** START SOURCE EXTRACT **

Vision 2020 comprises six interlinked pillars, including good governance, an efficient State, skilled human capital, a vibrant private sector, a world-class physical infrastructure and modern agriculture and livestock, all geared towards national, regional and global markets.

The Government of Rwanda strongly believes that ICT can enable the country to leap-frog the key stages of industrialization and has invested heavily in this area since 2000. It has also integrated ICT through the national information and communication infrastructure process as a key driver for socio-economic development and as a tool to fast-track Rwanda’s transformation to a knowledge-based society.

Through this process, Rwanda has already established an enabling legal and regulatory environment, deployed world-class infrastructure and is developing a highly skilled human resource base — all are further positioning the country to increase its competitiveness and to achieve the United Nations Millennium Development Goals.

A competitive economy

Rwanda’s economy has continued to grow at comparably good rates, averaging 8 per cent per annum, despite the global recessionary period that started in 2008. The country’s continuing growth in the midst of the global downturn can be attributed to its good governance and sound fiscal discipline, as well as to the commitment of its public and private sectors to build a more equitable country.

The 2013 World Bank Doing Business Report ranked Rwanda 52nd out of 185 countries. In overall performance, Rwanda is still the best performing country in the east African region as well as the 3rd easiest place to do business in sub-Saharan Africa.

The 2013 Global Competitiveness Report, published by the World Economic Forum, ranked Rwanda the most competitive economy in the East African Community, third in sub-Saharan Africa, and raised its global ranking from 70 in 2012 to 63 in 2013.

Rwanda — a landlocked country — is now internationally connected by two submarine cables: the Eastern Africa Submarine Cable System (EASSY) through Uganda to Mombasa, Kenya; and The East African Marine System (TEAMS) submarine cable to Dar-es-Salaam, Tanzania.

Broadband infrastructure

The construction of the national fibre-optic backbone was completed in 2010. The backbone connects all urban districts as well as districts in remote and rural areas. The total network comprises 5003 km of fibre, of which 2503 km belong to the private sector. The quick roll-out was facilitated because the independent regulator reinforced the legal and regulatory framework to promote open competition and infrastructure sharing.

Besides laying a national fibre backbone underground, Rwanda has also rolled out fibre above ground on its electricity national grid network. This creates extra coverage and reduces the risk of interrupted services if cables are cut.

** END SOURCE EXTRACT **
** START DATASET CONTENT **

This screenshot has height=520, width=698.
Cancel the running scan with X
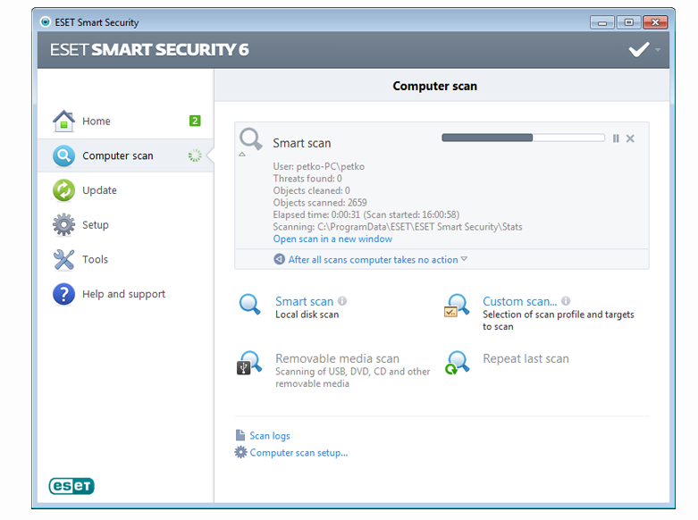[x=630, y=138]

** END DATASET CONTENT **

**STATED GOAL 1:**
According to the Rwanda ICT passage, how many kilometers of fiber in the total network belong to the private sector?
**STATED GOAL 2:**
Carry the Rwanda ICT passage forward from its final sentence.

**EXERCISE RESPONSE 1:**
2503 km

**EXERCISE RESPONSE 2:**
With nationwide fibre-optic coverage, the country is embarking on ensuring that last mile access is provided to fully maximize the opportunity at hand. A study has been commissioned with the aim of mapping out Rwanda’s broadband needs across the entire country in order to bridge the digital divide through last mile broadband connectivity. The plan is to install fibre to some premises and wireless broadband for the rest. A new market structure for better service provision will include rural and remote areas, taking into account affordability and digital literacy in regard to the uptake and adoption of broadband services.

New investment currently focuses on fourth-generation Long-Term Evolution (4G LTE) wireless broadband. Rwanda has adopted 4G LTE wireless broadband network as the last mile solution for urban and rural areas. It will be operated on a wholesale basis, with open access to all operators. The infrastructure will boost access to various broadband services, such as e‑governance, e‑banking, e‑learning and e‑health. The network connects more than 360 institutions — both government and private — in all 30 districts of the country, and connects all nine Rwandan borders.

Inclusiveness

President Kagame has led his country towards inclusiveness and open access to knowledge. In a practical move to bridge the digital divide, four buses are crossing the countryside to take computing and Internet services to remote and underserved areas. The buses are mobile telecentres as well as computer labs, and they offer convenient and affordable services and training to farmers, traders, students, women, youth groups, entrepreneurs and other rural inhabitants.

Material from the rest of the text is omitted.